今回は、誰一人としてピリピリする人がいなかったんです。
蒼井 : あんなに暑い中だったのに。
呉 : 暑いと大体ギスギスしてくるもんね(笑)。撮影が終わったあと、もうこのチームではできないのかと思うと寂しくて、奇跡のチームでした。
― そういう現場の雰囲気は、きっと子どもたちにも伝わりますよね。

呉 : そうなんです。だから子どもたちものびのび演じられたと思うし、大人も子どもも、エキストラの人たちも、みんないきいきと演じてもらえた現場だったんじゃないかなと。
蒼井 : 楽しかったですよね。子どもたちの“ひと夏”を近くで体験させてもらえたような時間でした。
呉 : 脚本をつくりながらも思ったんですけど、大人も子どもも人間関係は、結局あまり変わらないなって。子どもの方がもっとダイレクトで、大人から見るとヒヤヒヤすることもあるけど、「同じ人間関係の中でそれを修復しながら生きている」というところは同じですよね。
蒼井 : うん。
呉 : 人は誰もがどこか欠落というか、足りない部分を抱えていて、完璧な人なんてこの社会にはいない。むしろ、人と人とが補い合って社会が成立してる。だから、世界はこんなに豊かなんだなということを、この台本を読んだ時に感じたんです。

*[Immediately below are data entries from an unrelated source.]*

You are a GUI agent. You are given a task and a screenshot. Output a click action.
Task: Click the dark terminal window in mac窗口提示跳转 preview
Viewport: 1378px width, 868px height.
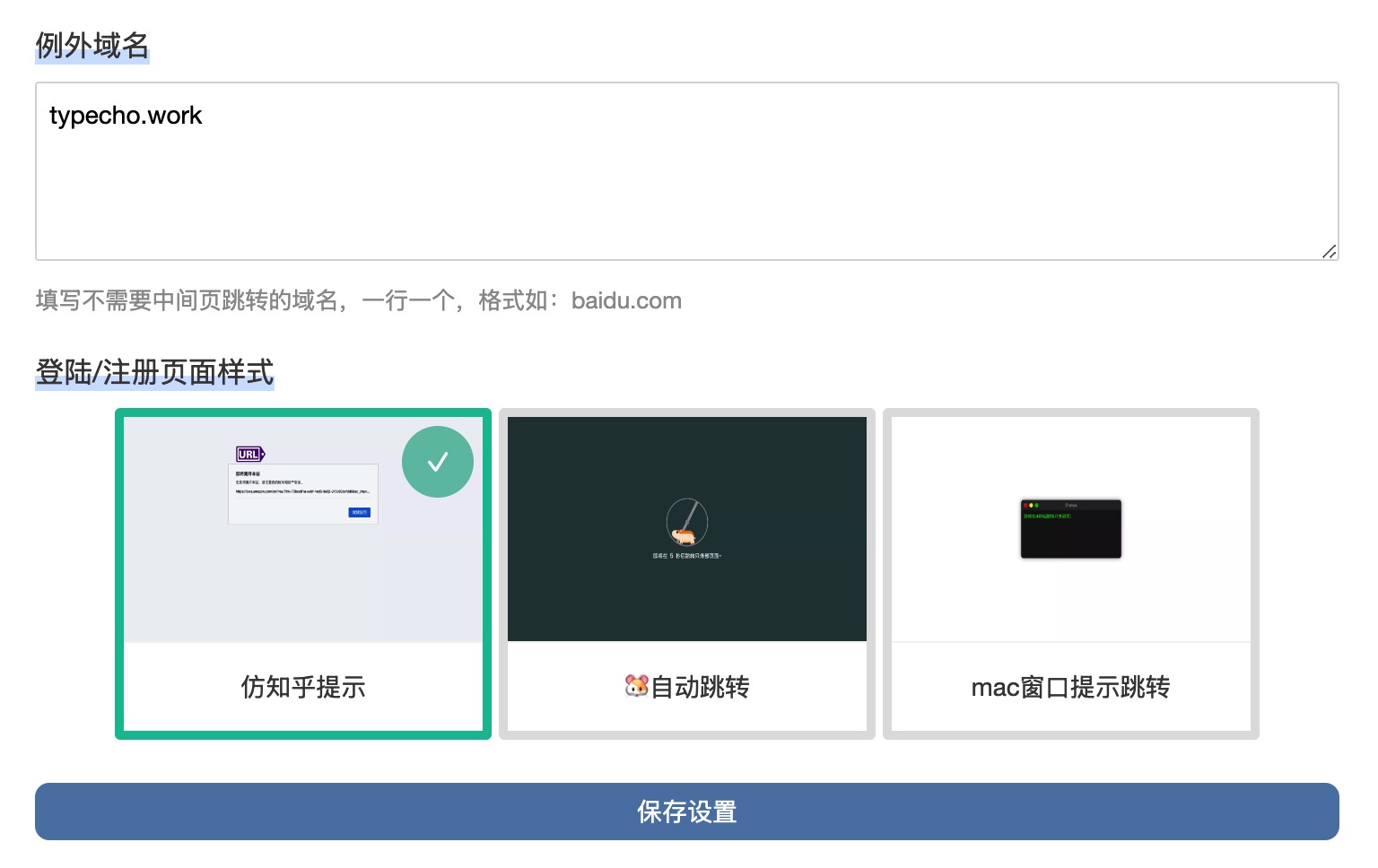pyautogui.click(x=1070, y=529)
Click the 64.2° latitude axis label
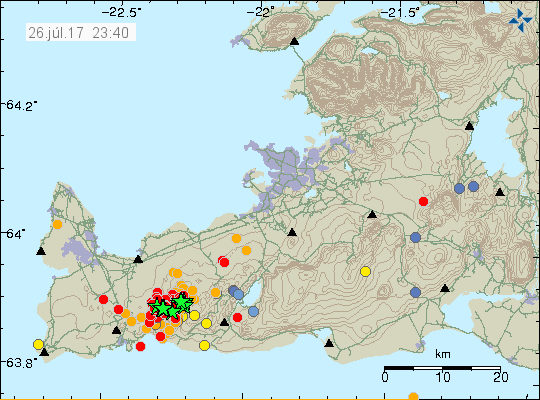 click(x=21, y=105)
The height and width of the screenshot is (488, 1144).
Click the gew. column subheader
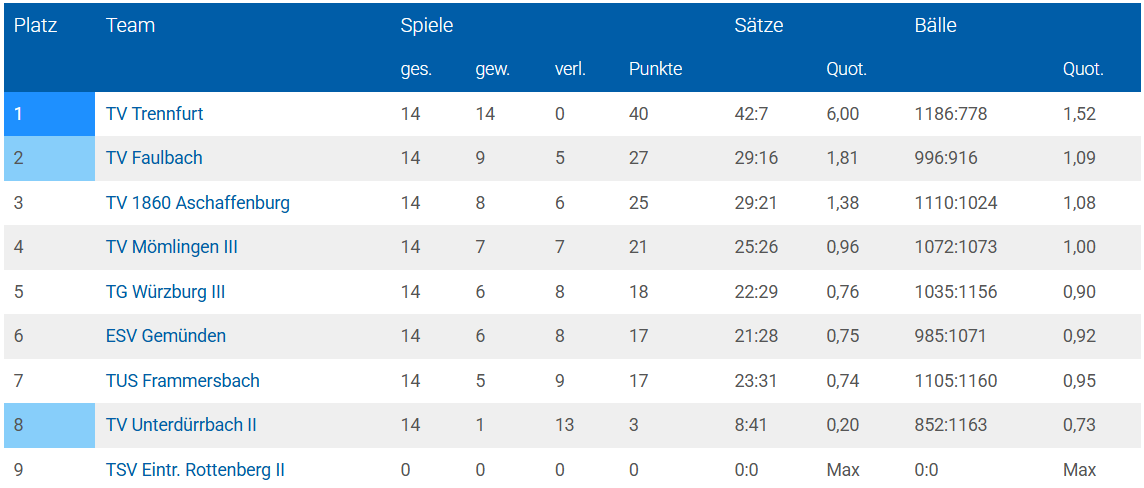(x=492, y=70)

― 完璧でないからこそ、人と人は関わり合って生きていく必要があると。
呉 : あとは、自分の子どもも含めて、今の子たちはみんな、習い事などやらなきゃいけないことをたくさん課されているんだけど、そんなことよりも “好き”という気持ちがあれば生きていけるんだよな、と思いました。誰かのことが好き、何かが好き、それだけで最強だなって。そこに改めて気付かされたので、私も親として、子どもにあれこれしなさいってガミガミ言わないようにしないと(笑)。
― この映画のキャッチコピーも、“いつだって、世界は「好き」でまわってる”ですね。
蒼井 : 子どもは自分の目で見て、体感して、その経験が子どもの人格をつくっていくんだなと、その素晴らしさをこの映画を通して感じました。大人からすると、ただ子どもたちが遊んでるだけに見えることも、その中で多くの感情を学んでいるんだなって。

呉 : そうそうそう。
蒼井 : 子ども同士のあの時間というのは、人間関係も含めて、生きていく術を身につけていくための、とてもとても大事な時間なんですよね。あとは、私が演じた恵子っていうキャラクターが、映画をご覧になった方たちにとって息抜きにもなるのではないかなと。「そっか、こんなもんでいいのか」って。
呉 : 聞きかじったような、浅い知識を支えにしていたりね(笑)。
蒼井 : そうそう。育児書も数ページ読んだだけで、「OK、よしよしこれでいける!」って数日間頑張れるような。子どもは、育児書に載っていないことをしでかすものだし、完璧にしなくてもいいんですよね。それを含めて人間讃歌というか、「みんな頑張って生きてるね」ってなれる映画ですよね。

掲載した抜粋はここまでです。